**Description of the task:**
Find the word "agent" in the listing. Copy out each line where it occurs.

- - -

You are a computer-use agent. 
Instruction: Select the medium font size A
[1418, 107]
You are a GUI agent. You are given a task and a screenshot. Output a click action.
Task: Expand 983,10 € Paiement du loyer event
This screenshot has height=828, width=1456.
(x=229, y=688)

- - -

**The completed task:**
You are a computer-use agent. 
You are a GUI agent. You are given a task and a screenshot. Output a click action.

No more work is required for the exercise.